Ciro contra-ataca: acusa Lula de proteger agiotas e diz que vai provar tudo o que disse

Após virar alvo de ação da AGU, ex-ministro afirma que sofre perseguição judicial e dispara contra o presidente: “colocou o pobre em leilão”

Ciro Gomes voltou a ocupar os holofotes neste sábado ao responder duramente a uma ação movida pela Advocacia-Geral da União (AGU). O processo, apresentado à Justiça Federal do Ceará, acusa o ex-ministro de caluniar o presidente Lula ao sugerir que ele teria recebido propina para lançar o programa “Crédito do Trabalhador”, voltado ao empréstimo consignado para a iniciativa privada.

A reação de Ciro não foi contida. Sem meias palavras, ele disse estar sendo vítima de um “lawfare”, termo usado para descrever o uso político do Judiciário como ferramenta de perseguição. Segundo ele, o que vem enfrentando é uma tentativa sistemática de calá-lo, liderada por aqueles que ele chama de “agiotas que sugam o sangue do povo brasileiro”.

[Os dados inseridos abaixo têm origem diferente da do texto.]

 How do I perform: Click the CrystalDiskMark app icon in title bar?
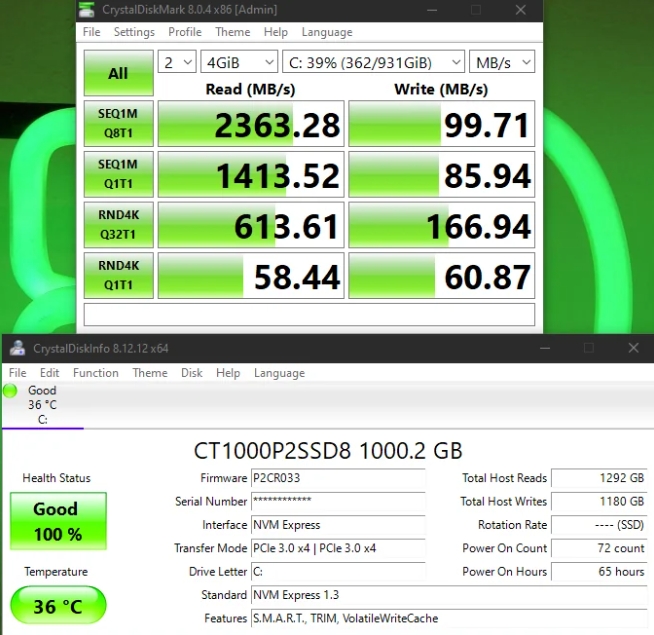(90, 11)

“Agora, quem entra nesse jogo de intimidação é o próprio Lula”, disparou. “O maior agente dos agiotas. Se esconde atrás da caneta presidencial para mover ações e me impedir de falar a verdade”, declarou. Ciro ainda afirmou que, se pudesse se defender com base na exceção da verdade — um mecanismo jurídico que permite provar o que se disse —, demonstraria que tudo o que afirmou é real.

“Lula não colocou o pobre no orçamento. Colocou o pobre em leilão”, provocou, em uma de suas falas mais fortes.

O ex-ministro também negou ter ofendido o presidente e disse que não vai recuar diante do que considera uma tentativa clara de censura. Quem saiu em sua defesa foi ninguém menos que Eduardo Bolsonaro, que se solidarizou com Ciro e sugeriu um possível diálogo entre os dois.

Eduardo afirmou que a ação contra Ciro só ocorreu porque ele teve coragem de denunciar a política que, segundo o deputado, beneficia os bancos às custas da população. “Se ele tivesse ficado quieto, nada disso estaria acontecendo”, alfinetou.

A tensão entre Ciro e Lula, vale lembrar, não é nova. Já foram aliados no passado — Ciro chegou a ser ministro da Integração Nacional no primeiro mandato do petista. Mas, desde 2018, quando recusou o convite para ser vice e embarcou para Paris no segundo turno entre Haddad e Bolsonaro, a relação azedou de vez. Em 2022, o pedetista intensificou as críticas ao PT, rompeu politicamente com o irmão Cid Gomes — que trocou de partido — e agora, em 2025, ensaia até uma aproximação com bolsonaristas no Ceará para tentar impedir a reeleição do governador petista Elmano de Freitas.

Enquanto isso, o embate entre Ciro e Lula se transforma em mais um capítulo de um cenário político cada vez mais polarizado — e judicializado.